You’d think that by now I’d have a very good handle on its characteristics, right? I did too.
Then I got access to a 512 vCPU machine without having to pay for it by the minute. I ran our standard benchmark runs which were complete in around two hours. But I still had access to the machine. Now what?
I started playing. I ran COREx in configurations that I haven’t ever bothered to in the past, because conventional wisdom says that it would make no sense. Performance would be terrible. Problem is conventional wisdom hasn’t caught up with CPUs that have as much L3 cache as you had RAM in the past. And as much RAM as you once had local storage.
As we all know, when it comes to performance analysis there is no substitute for actually doing the tests.
Financial risk systems today (which COREx emulates) usually evolved from running overnight risk into also running ad-hoc simulations and all too often real time intraday risk. All from the same underlying quant analytics libraries and risk system. Sure, there are some minor differences in the configuration of the grid and distribution or priority of workload but the underlying code is the same. And optimised the same way. Especially in terms of things such the use of SMT and process to vCPU ratios. (Yes you can play with that as a factor).
At the risk of stating the obvious, real time risk needs to be optimised for latency whilst end of day risk is more concerned with throughput. Would you look at that, you need different configurations for each. Not only that, but to my surprise, you can achieve higher throughput by overloading the process to vCPU ratio a little. (Because, COREx, like real risk systems, is not perfectly CPU bound 100% of the time and the L3 cache is massive).

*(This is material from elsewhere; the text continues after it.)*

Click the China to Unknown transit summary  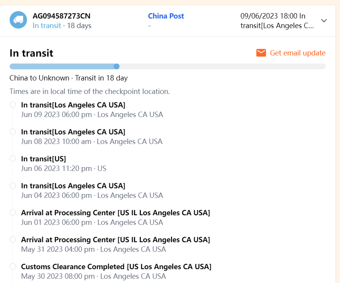(x=69, y=78)
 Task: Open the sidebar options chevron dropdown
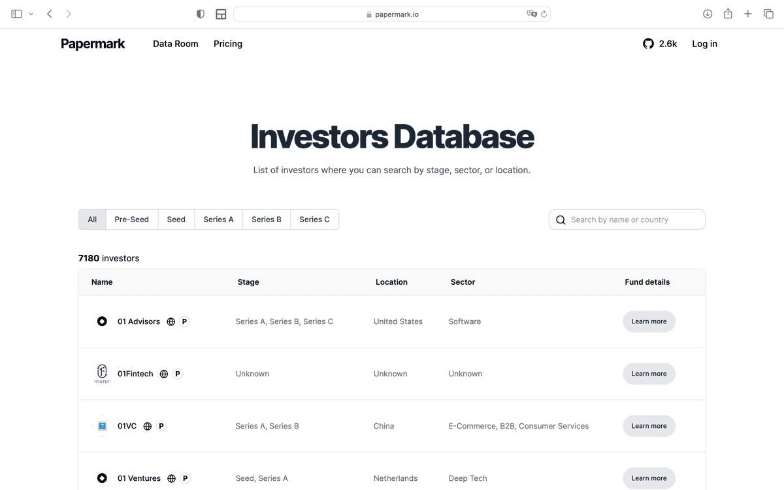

I guess it really shouldn’t be a surprise, but having never run these kinds of experiments before, it was a little. I’m also not aware of anyone that has run this kind of analysis and is running different configurations for intraday risk vs end of day.
I swear I will finish this white paper at some point, but I don’t think I would ever have even tested these ideas on a metered resource. That’s without even accounting for the increase in the number of tests runs that would have been required to compensate for not having the exact same conditions for each run as can be assured with physical access to metal.
Which made me wonder, yes sure you can do HPC for research in the cloud and there are cases where it’s also the best way to do it. But I don’t think it would be a good idea though to lose access to an unmetered “free” resource. There’s no question in my mind innovation suffers.